There is a particular kind of quiet a person reaches for before something difficult: a hard conversation, an early start, a fear they would rather not name. Across India, one of the oldest ways of meeting that moment is to sit, breathe, and recite a few lines of Sanskrit — a pranama, an offering of respect. The Sri Narasimha Pranama is one of these. In the Vaishnava tradition it is offered to Narasimha, the half-man, half-lion form of Vishnu, and it is recited as an invocation of courage and steadiness — a way to settle the mind on fearlessness before stepping into the day.
What follows is not one single mantra but a sequence of three traditional verses commonly recited together as the Narasimha pranama. We share them here as living heritage — the legend, the Sanskrit, and what each line means — so you can read them with understanding and, if you wish, make a small conscious practice of them. The agency stays with you; the verses are a tool you return to.

> [TASK INSTRUCTIONS]:
1. According to the text on the Sri Narasimha Pranama, how many traditional verses make up the sequence commonly recited together?
2. Write the next part of the text on the Sri Narasimha Pranama, picking up after its final sentence.

> [DATA ENTRIES]:

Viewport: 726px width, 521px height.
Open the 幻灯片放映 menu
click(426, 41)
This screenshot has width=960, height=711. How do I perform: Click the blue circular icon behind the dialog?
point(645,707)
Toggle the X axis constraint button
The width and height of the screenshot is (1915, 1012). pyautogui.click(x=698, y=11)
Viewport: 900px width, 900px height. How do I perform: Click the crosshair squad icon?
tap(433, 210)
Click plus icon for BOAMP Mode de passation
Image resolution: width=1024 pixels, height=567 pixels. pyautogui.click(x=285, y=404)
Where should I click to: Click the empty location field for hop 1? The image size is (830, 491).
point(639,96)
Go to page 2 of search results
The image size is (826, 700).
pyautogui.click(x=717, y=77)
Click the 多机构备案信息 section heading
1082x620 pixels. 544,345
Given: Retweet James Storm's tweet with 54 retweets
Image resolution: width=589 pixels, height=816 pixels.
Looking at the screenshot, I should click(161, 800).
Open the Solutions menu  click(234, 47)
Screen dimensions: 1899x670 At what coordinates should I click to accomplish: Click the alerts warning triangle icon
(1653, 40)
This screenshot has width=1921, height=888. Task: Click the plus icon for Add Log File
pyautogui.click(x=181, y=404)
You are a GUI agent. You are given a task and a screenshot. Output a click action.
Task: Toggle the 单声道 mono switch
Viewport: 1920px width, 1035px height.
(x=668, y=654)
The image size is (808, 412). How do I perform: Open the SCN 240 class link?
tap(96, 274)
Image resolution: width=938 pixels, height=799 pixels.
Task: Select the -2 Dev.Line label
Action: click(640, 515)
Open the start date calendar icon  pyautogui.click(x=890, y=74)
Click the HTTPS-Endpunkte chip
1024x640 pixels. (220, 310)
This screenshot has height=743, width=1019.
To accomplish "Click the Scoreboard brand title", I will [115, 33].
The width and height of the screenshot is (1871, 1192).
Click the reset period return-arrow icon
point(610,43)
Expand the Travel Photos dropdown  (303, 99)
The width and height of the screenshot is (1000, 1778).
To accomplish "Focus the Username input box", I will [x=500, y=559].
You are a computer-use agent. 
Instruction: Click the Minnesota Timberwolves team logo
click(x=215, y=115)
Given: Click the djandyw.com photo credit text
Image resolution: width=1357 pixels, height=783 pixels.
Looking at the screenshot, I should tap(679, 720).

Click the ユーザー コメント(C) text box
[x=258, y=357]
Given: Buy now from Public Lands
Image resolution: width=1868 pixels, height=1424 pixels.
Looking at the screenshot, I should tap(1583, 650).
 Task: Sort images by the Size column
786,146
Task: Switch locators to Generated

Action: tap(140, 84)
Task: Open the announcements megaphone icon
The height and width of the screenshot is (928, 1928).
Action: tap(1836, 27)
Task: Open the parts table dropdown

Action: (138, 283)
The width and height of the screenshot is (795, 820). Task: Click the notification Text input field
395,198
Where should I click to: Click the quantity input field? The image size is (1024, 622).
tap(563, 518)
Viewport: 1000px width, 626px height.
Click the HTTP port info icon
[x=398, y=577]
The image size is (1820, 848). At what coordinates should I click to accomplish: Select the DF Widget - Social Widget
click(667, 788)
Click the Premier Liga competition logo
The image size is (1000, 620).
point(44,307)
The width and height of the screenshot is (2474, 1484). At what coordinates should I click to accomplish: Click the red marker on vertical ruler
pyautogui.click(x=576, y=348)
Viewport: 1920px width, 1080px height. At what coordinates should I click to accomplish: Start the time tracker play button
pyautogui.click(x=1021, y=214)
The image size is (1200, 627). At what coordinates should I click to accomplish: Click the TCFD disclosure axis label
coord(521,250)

> [SOLVED PROBLEMS]:
1. Three.

2.
Who Narasimha is
The story comes from the Bhagavata tradition. A king named Hiranyakashipu had grown so powerful, and so cruel, that he forbade the worship of Vishnu altogether — yet his own young son, Prahlada, remained devoted. The king's anger turned on the boy. In the legend, Narasimha appears at this point: neither man nor beast, neither inside nor outside, at neither day nor night, slipping past every condition the tyrant had arranged for his own protection. He defends the child and ends the king's reign.
Read as heritage rather than doctrine, the figure carries a clear meaning: a fierce face turned towards cruelty, and a tender one turned towards the devoted. That double nature — ferocity and gentleness held together — is what the verses below return to again and again.

Verse 1 — the pranama proper
नमस्ते नरसिंहाय
प्रह्लादाह्लाद-दायिने
हिरण्यकशिपोर् वक्षः-
शिला-टङ्क-नखालये
Transliteration
namas te narasiṁhāya
prahlādāhlāda-dāyine
hiraṇyakaśipor vakṣaḥ
śilā-ṭaṅka-nakhālaye
Translation
“I offer my respects to Narasimha, who brings joy to Prahlada and whose claws are like chisels on the stone-like chest of the demon Hiranyakashipu.”
What the lines hold
- Narasimha — the form of the divine as half-man (nara) and half-lion (simha).
- Prahlādāhlāda-dāyine — the one who brings happiness to the devotee Prahlada, symbolising protection and grace.
- Hiraṇyakaśipor vakṣaḥ-śilā-ṭaṅka-nakhālaye — claws compared to chisels that cut through the hard, stone-like chest of the king who set himself against dharma, or righteousness.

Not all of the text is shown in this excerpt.